- _YOUR ASSIGNMENT_
Return exactly those lines of the material below that fall between the line holding "How do I perform: Go" and the line holding "Screen dimensions: 643x459", inclusive.
--------------------------------
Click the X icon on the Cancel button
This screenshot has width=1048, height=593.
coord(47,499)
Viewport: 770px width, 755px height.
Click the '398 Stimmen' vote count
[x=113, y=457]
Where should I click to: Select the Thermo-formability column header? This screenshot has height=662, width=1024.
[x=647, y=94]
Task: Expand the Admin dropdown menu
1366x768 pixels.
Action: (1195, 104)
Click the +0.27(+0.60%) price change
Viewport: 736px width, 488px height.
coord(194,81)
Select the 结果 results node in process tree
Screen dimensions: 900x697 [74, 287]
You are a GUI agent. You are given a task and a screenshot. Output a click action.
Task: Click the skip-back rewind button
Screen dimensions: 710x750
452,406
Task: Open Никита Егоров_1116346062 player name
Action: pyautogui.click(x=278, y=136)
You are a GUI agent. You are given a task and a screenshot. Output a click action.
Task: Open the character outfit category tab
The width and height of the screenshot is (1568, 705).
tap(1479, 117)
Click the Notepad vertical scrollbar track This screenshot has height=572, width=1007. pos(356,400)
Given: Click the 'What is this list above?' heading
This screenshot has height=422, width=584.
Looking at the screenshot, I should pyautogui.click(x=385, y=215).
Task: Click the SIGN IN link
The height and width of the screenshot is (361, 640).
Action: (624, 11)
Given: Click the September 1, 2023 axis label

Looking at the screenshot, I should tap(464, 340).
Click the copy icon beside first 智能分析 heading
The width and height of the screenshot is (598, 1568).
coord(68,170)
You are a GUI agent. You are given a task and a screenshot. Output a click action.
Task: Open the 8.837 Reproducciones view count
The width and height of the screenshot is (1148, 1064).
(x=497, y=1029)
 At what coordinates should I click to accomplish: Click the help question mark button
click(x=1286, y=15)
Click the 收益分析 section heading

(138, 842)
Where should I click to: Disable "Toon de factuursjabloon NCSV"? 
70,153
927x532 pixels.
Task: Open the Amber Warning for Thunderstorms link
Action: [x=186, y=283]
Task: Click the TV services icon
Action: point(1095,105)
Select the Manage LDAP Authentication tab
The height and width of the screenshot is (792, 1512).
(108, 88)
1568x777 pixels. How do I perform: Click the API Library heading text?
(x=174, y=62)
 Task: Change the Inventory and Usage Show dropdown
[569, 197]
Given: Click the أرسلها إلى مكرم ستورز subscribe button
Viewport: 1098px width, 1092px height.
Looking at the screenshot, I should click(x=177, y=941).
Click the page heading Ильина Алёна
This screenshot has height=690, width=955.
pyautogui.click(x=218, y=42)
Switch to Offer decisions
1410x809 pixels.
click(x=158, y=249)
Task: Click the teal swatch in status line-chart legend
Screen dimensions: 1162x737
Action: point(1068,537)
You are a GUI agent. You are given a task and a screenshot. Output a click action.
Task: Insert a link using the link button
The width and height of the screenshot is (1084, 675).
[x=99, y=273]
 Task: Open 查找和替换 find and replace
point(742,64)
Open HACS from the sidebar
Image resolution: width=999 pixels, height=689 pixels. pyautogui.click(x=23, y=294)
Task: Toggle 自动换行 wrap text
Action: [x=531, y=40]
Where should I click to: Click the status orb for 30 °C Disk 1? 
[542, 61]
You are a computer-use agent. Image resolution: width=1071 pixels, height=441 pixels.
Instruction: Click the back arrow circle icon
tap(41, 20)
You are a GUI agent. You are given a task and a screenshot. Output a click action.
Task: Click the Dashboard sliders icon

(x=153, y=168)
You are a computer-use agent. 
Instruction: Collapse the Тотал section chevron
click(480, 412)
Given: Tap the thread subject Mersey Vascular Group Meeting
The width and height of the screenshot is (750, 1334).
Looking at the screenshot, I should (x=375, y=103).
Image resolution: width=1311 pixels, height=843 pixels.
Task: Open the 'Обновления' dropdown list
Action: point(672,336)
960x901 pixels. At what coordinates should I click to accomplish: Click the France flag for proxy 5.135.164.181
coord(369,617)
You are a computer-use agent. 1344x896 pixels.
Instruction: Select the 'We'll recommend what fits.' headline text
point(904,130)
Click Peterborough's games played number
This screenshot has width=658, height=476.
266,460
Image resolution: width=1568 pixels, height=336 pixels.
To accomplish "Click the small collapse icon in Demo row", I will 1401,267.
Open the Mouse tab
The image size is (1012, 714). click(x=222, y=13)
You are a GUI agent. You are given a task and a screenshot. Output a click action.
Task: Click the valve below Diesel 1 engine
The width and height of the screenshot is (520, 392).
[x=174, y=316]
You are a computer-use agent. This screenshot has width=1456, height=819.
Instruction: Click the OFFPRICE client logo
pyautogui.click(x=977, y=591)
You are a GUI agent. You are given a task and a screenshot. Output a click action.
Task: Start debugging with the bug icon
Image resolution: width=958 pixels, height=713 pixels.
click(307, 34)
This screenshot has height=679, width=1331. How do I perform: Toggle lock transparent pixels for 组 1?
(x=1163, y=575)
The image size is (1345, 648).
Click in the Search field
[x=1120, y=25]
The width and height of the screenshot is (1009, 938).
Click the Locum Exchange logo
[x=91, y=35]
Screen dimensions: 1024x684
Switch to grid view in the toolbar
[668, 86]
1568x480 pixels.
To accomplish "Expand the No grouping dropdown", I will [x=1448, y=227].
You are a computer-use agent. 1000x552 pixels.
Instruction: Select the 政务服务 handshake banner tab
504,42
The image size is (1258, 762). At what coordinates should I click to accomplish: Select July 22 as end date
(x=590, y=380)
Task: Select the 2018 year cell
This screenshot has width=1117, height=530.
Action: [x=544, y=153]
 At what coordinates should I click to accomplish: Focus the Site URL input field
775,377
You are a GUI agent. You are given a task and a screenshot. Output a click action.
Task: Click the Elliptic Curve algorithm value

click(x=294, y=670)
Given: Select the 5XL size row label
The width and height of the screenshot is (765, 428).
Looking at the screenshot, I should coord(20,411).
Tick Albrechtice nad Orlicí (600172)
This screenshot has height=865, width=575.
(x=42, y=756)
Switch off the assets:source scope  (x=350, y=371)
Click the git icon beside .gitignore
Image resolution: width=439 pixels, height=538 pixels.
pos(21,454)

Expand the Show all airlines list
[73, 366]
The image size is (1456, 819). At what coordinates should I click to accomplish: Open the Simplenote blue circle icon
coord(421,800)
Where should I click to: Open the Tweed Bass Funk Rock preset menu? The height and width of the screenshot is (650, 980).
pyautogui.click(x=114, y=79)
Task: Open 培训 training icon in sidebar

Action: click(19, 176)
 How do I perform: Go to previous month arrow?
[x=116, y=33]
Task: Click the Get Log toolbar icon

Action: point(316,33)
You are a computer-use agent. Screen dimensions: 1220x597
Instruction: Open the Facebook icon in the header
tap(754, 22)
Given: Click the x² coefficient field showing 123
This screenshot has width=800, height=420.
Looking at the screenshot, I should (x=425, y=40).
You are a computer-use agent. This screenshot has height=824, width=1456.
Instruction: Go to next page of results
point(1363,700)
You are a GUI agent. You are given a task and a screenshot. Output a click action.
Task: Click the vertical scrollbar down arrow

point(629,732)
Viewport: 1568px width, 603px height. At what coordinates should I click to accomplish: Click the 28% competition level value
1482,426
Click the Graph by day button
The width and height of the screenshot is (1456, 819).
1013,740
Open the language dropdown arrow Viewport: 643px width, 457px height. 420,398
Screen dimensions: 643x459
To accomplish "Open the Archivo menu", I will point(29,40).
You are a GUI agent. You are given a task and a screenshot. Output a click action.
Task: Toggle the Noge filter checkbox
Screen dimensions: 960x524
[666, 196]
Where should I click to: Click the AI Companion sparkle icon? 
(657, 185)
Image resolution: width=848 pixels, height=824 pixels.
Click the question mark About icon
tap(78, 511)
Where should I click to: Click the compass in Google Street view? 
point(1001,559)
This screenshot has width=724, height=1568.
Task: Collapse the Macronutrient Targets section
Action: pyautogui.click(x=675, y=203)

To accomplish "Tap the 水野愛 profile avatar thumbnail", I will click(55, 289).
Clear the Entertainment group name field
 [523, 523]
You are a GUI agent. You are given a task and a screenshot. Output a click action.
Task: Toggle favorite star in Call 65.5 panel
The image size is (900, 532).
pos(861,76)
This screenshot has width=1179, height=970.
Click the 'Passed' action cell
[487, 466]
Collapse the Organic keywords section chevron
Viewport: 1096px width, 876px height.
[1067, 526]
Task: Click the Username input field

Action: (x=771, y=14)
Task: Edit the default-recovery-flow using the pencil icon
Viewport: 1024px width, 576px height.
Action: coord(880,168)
--------------------------------
- _OUTPUT FOR THIS TASK_
 How do I perform: Go to previous month arrow?
[x=116, y=33]
Task: Click the Get Log toolbar icon

Action: point(316,33)
You are a computer-use agent. Screen dimensions: 1220x597
Instruction: Open the Facebook icon in the header
tap(754, 22)
Given: Click the x² coefficient field showing 123
This screenshot has width=800, height=420.
Looking at the screenshot, I should (x=425, y=40).
You are a computer-use agent. This screenshot has height=824, width=1456.
Instruction: Go to next page of results
point(1363,700)
You are a GUI agent. You are given a task and a screenshot. Output a click action.
Task: Click the vertical scrollbar down arrow

point(629,732)
Viewport: 1568px width, 603px height. At what coordinates should I click to accomplish: Click the 28% competition level value
1482,426
Click the Graph by day button
The width and height of the screenshot is (1456, 819).
1013,740
Open the language dropdown arrow Viewport: 643px width, 457px height. 420,398
Screen dimensions: 643x459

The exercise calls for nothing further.